GIVEN TASK: Transfer the part of the data that begins with the line containing "The image size is (808, 455)." (that line included) and runs through the end of the data. Keep the requests unchanged, and add 31 to every number in the answers, both coordinates and any resolution values that appear there.

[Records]
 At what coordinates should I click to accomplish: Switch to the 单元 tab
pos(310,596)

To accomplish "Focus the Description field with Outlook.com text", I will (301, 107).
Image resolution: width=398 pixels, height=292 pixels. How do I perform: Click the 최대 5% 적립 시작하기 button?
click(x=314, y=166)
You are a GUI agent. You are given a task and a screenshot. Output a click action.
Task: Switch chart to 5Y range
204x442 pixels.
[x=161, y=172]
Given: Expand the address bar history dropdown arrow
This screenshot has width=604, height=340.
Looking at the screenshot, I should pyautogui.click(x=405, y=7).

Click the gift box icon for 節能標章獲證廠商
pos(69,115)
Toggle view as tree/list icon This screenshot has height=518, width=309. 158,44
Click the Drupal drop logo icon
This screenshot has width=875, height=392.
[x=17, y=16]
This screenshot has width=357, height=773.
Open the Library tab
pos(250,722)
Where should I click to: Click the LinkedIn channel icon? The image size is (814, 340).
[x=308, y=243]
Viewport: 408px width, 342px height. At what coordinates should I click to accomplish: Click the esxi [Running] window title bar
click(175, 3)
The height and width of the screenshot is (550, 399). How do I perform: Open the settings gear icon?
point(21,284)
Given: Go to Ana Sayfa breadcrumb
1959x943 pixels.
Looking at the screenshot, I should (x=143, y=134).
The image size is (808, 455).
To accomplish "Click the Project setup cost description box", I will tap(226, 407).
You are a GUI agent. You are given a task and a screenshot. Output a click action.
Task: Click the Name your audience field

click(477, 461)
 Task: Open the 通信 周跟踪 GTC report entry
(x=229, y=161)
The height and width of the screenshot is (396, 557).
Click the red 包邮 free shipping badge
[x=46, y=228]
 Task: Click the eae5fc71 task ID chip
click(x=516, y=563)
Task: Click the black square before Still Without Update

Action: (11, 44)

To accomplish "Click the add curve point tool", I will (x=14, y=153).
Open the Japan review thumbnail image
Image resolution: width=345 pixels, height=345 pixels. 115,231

EXERCISE RESPONSE:
The image size is (808, 455).
To accomplish "Click the Project setup cost description box", I will tap(257, 438).
You are a GUI agent. You are given a task and a screenshot. Output a click action.
Task: Click the Name your audience field

click(508, 492)
 Task: Open the 通信 周跟踪 GTC report entry
(x=260, y=192)
The height and width of the screenshot is (396, 557).
Click the red 包邮 free shipping badge
[x=77, y=259]
 Task: Click the eae5fc71 task ID chip
click(x=547, y=594)
Task: Click the black square before Still Without Update

Action: (42, 75)

To accomplish "Click the add curve point tool", I will (x=45, y=184).
Open the Japan review thumbnail image
Image resolution: width=376 pixels, height=376 pixels. 146,262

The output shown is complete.